The Miners’ Journal in Pottsville, site of the August 1874 convention,
described the purpose of the meeting “to select a candidate for the Congress of
the United States—a most solemn and important duty.”[33]
The convention stirred the ethnic hostilities that would fuel the upcoming
“Molly Maguire” prosecutions.
Schuylkill County Democratic Convention, August 3, 1874
The Shenandoah Herald described the Democratic primaries: “captured,
swept from their moorings, by a tidal wave of Irish national feeling and bias
created by the candidacy of Mr. Reilly. The young Irish American element of the
Democratic party, who, for the past few years, has been coquetting with the
Labor Reform movement … adopted him as their protege, and … triumphantly
carried for him all the primaries in the county in which the Irish element of
the party preponderates.”[34]
The Miners’ Journal said of James Reilly’s proposed nomination to U.S.

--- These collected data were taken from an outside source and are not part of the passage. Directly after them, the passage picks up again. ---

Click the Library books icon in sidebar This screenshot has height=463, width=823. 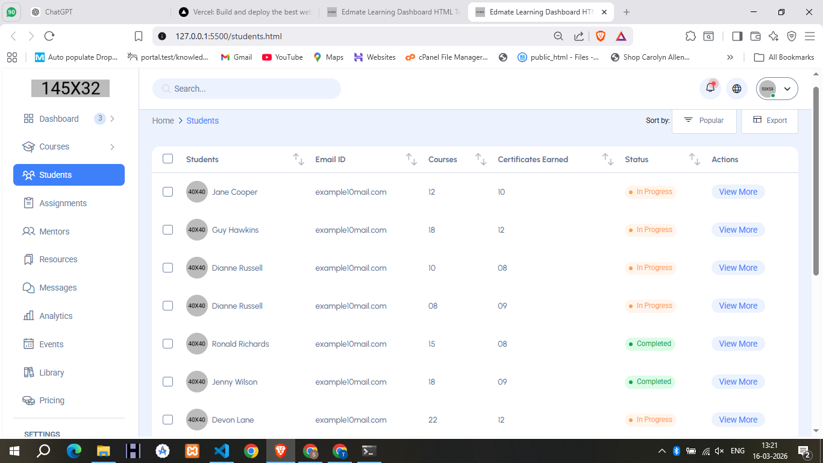(x=28, y=373)
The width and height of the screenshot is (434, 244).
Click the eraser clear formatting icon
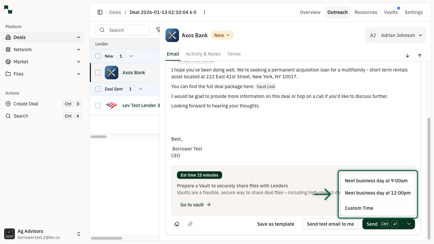[177, 224]
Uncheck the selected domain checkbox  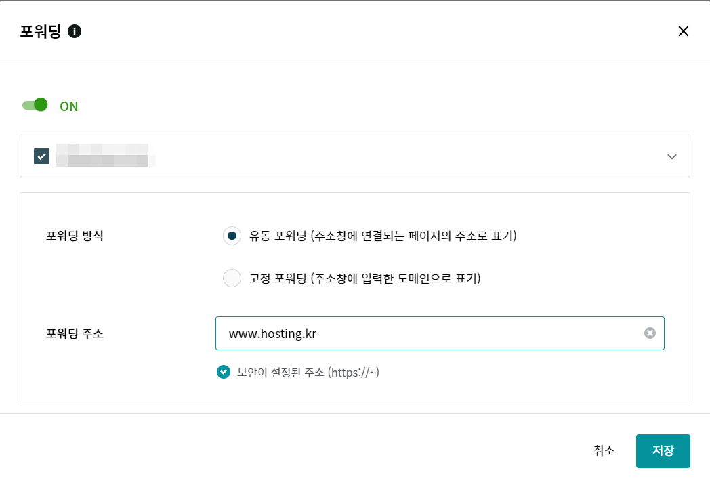(x=41, y=156)
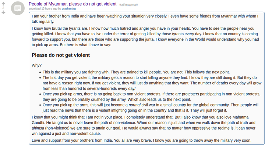This screenshot has height=145, width=265.
Task: Click the closing line 'Love and support from your brothers'
Action: (x=141, y=140)
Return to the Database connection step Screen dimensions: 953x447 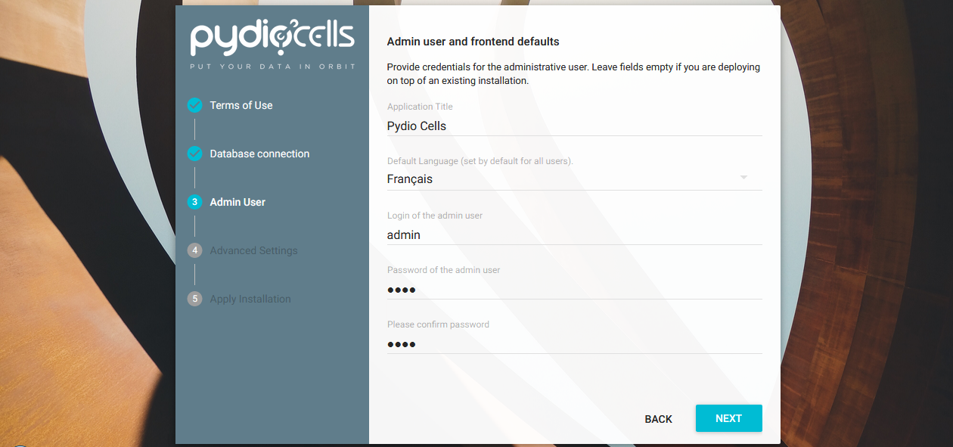(x=259, y=154)
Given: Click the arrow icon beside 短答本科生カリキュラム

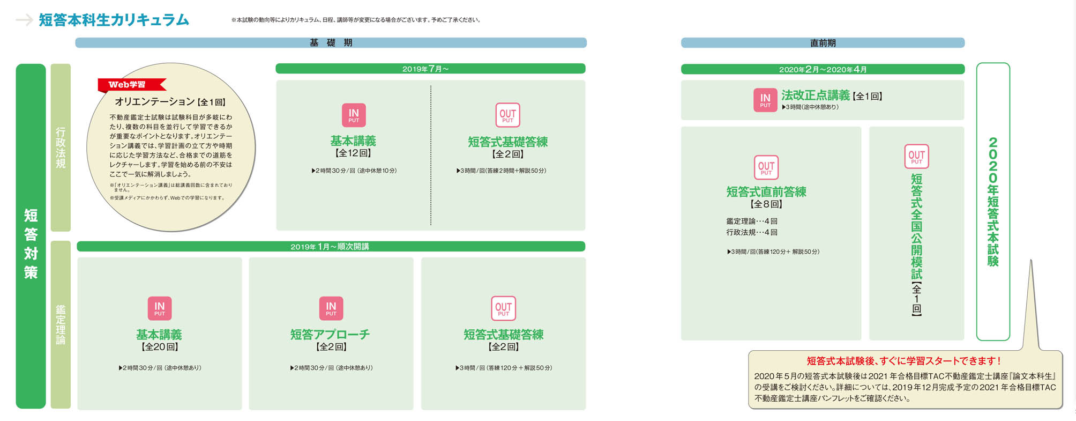Looking at the screenshot, I should pos(25,20).
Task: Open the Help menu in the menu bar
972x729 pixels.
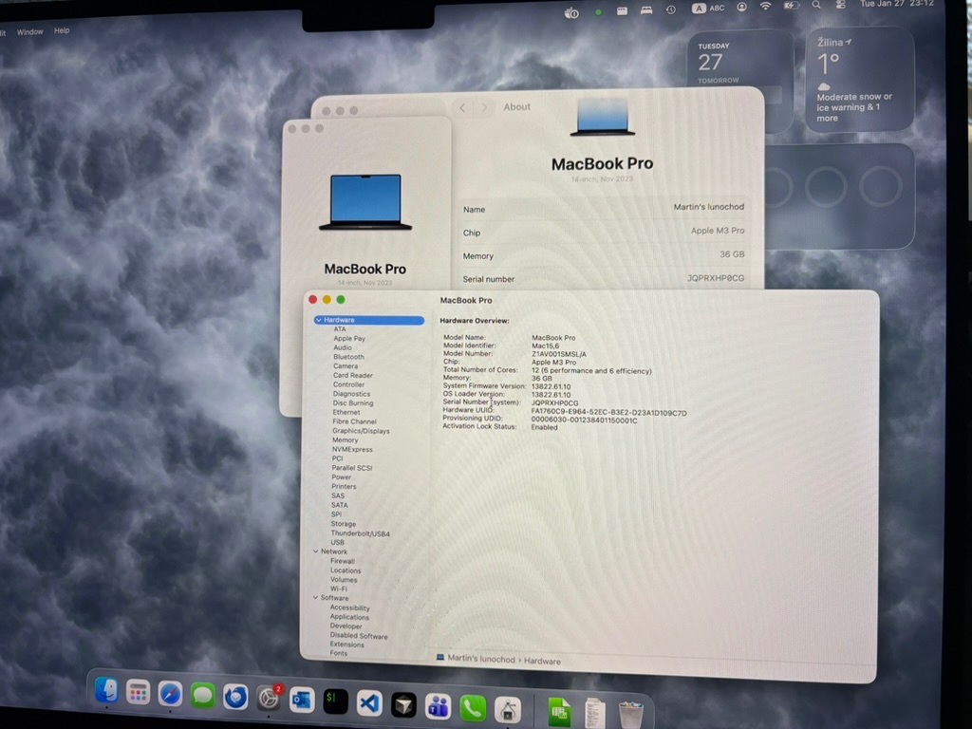Action: 62,30
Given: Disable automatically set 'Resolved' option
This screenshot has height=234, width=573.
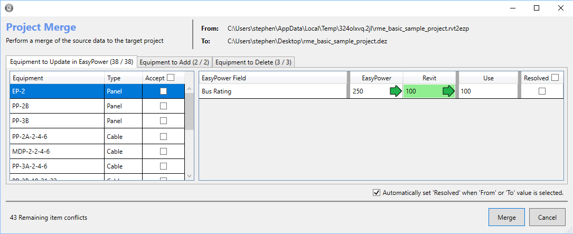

Congress by the young Irish American delegates: “They merely ignored their
German and American brethren, and brought out a young gentleman of their own
nationality.” The Journal described
similar events in New York, where “the Irish Democracy are confessedly in the
ascendancy, and as a consequence all the best offices are bestowed upon them.”[35]
“Mr. Reilly’s friends were in
the majority and controlled the convention,” the Shenandoah Herald reported. “After making his nomination they
proceeded to set up a ticket, which would help him to make the election.”[36]
Buried in coverage headlined
“SCHUYLKILL COUNTY DEMOCRACY. Warm Contest over the Congressional Tid-Bit,”[37]
lies the bit of evidence that links Schuylkill’s alleged “Mollies” to federal
politics in this instance. Christopher Donnelly of New Castle, who served as
1872 delegate to the county Labor Reform convention, delivered thirty-nine
votes to Reilly’s nomination in August 1874. Two years later, the commonwealth
charged Donnelly as an alleged “Molly.”
AOH Treasurer Christopher Donnelly, New Castle
Delivers 39 Votes, Nominating Convention, August 3, 1874
U.S. Congressional Candidate, James Reilly
Letters of protest followed
Reilly’s nomination. A Democrat announced himself as a third-party candidate
with this observation: “Perhaps one of the most remarkable incidents connected
with the late so-called Democratic Convention was the entire crystallization
and concentration of the Irish vote upon James B. Reilly.” Reilly’s campaign,
charged the writer, “was exclusively confined to sections inhabited by these
people, and among the secret societies of which he is either a member or a
head.”[38]
A second letter bore the signatures
of twelve Democrats who opposed
Reilly’s nomination. They strove to save their party “from total destruction
and ruin.” The letter’s signers included German-born Adolph W.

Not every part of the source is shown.